Закончивши шесть чертежей своей последней церкви, я развешал их на булавках по стенам своей комнатушки, и теперь, в окружении сих картин, на меня опять снизошел покой. На первом у меня подробно вычерчен земельный участок, ни дать ни взять — пролог к повествованью; на втором присутствует весь план в малом размере, словно расположение персонажей истории; на третьем чертеже показано, как подымается здание, что подобно символу или же теме повествованья, четвертый же являет отвесный фасад, в роде основной части истории; на пятом вычерчены всевозможные многочисленные двери, лесницы и проходы, подобные множеству разнообразных выражений, иносказаний, диалогов и метафорических речей; на шестом явлены отвесный портик и башня, что поразят сознанье своим величием, как в эпилоге книги.
Имеется также и повествованье тайное, такое, что не многим дано увидеть: так, в укромном месте поставил я статую брата Бекона, того, что сделал бронзовую голову, произнесшую время есть. И будучи законченным, сие место без меня не останется: Гермес Трисмегист, построивший Храм Солнца, умел сокрыть себя так, чтобы оставаться никому не видным, по-прежнему будучи в нутри. Сего довольно будет для настоящего повествованья, ибо моя история есть канва, которой смогут следовать другие в удаленныя от нашего времена. Теперь же я, обхвативши себя руками, смеюсь — ведь мне, словно в виденьи, является некто из темных лабиринтов неведомого грядущего, некто, входящий в здание в Блек-степ-лене и обнаруживающий то, что сокрыто в тишине и таинственности. Близится конец рассказу…

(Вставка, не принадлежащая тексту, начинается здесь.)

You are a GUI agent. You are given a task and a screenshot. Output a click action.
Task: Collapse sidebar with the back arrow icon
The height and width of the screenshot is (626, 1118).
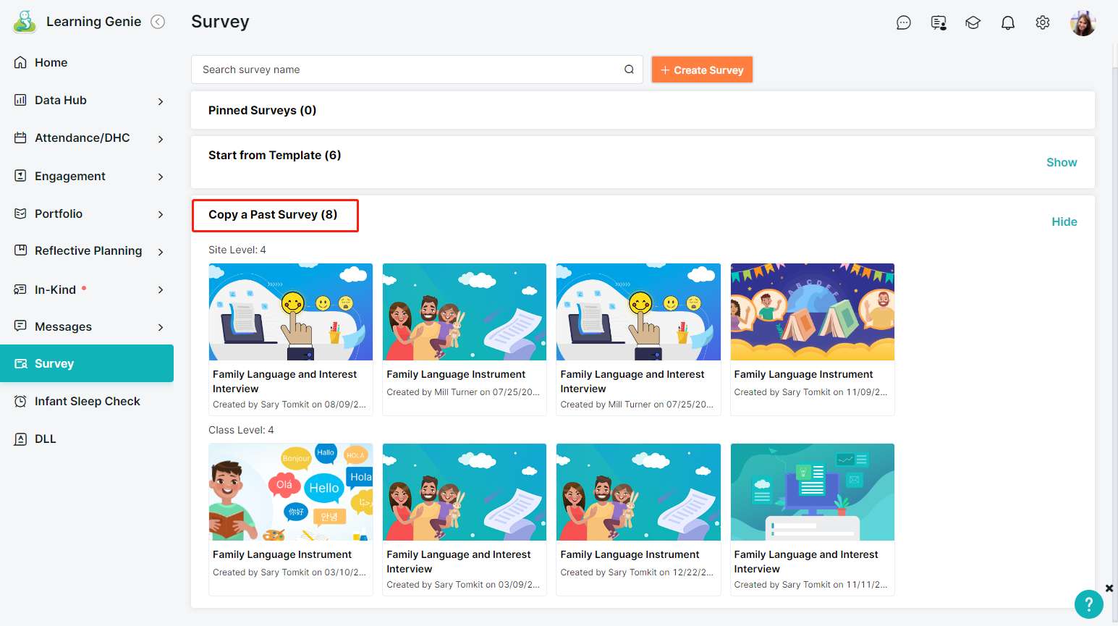158,22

Вот и конец. В последния семь ночей мне являлись дикия, ужасныя сновиденья, ноздри же мои полнит новый запах, словно от горящего тряпья. Я знаю — со мною произошла перемена, ибо нынче мне кажется, будто слышу Духов, что разговаривают голосами низкими, какие бывают у иных во время простуды. Однако хрипоты в них, различимых совершенно ясно, нет никакой, говорят же они вот что: Ник, Ник, каким ветром тебя сюда занесло? Ник, Ник, знаешь ли ты нас? Когда же я кричу, о Господи, знаю, то они снова: Ник, Ник, когда мы? — и вопрос этот ревом отзывается у меня в ушах.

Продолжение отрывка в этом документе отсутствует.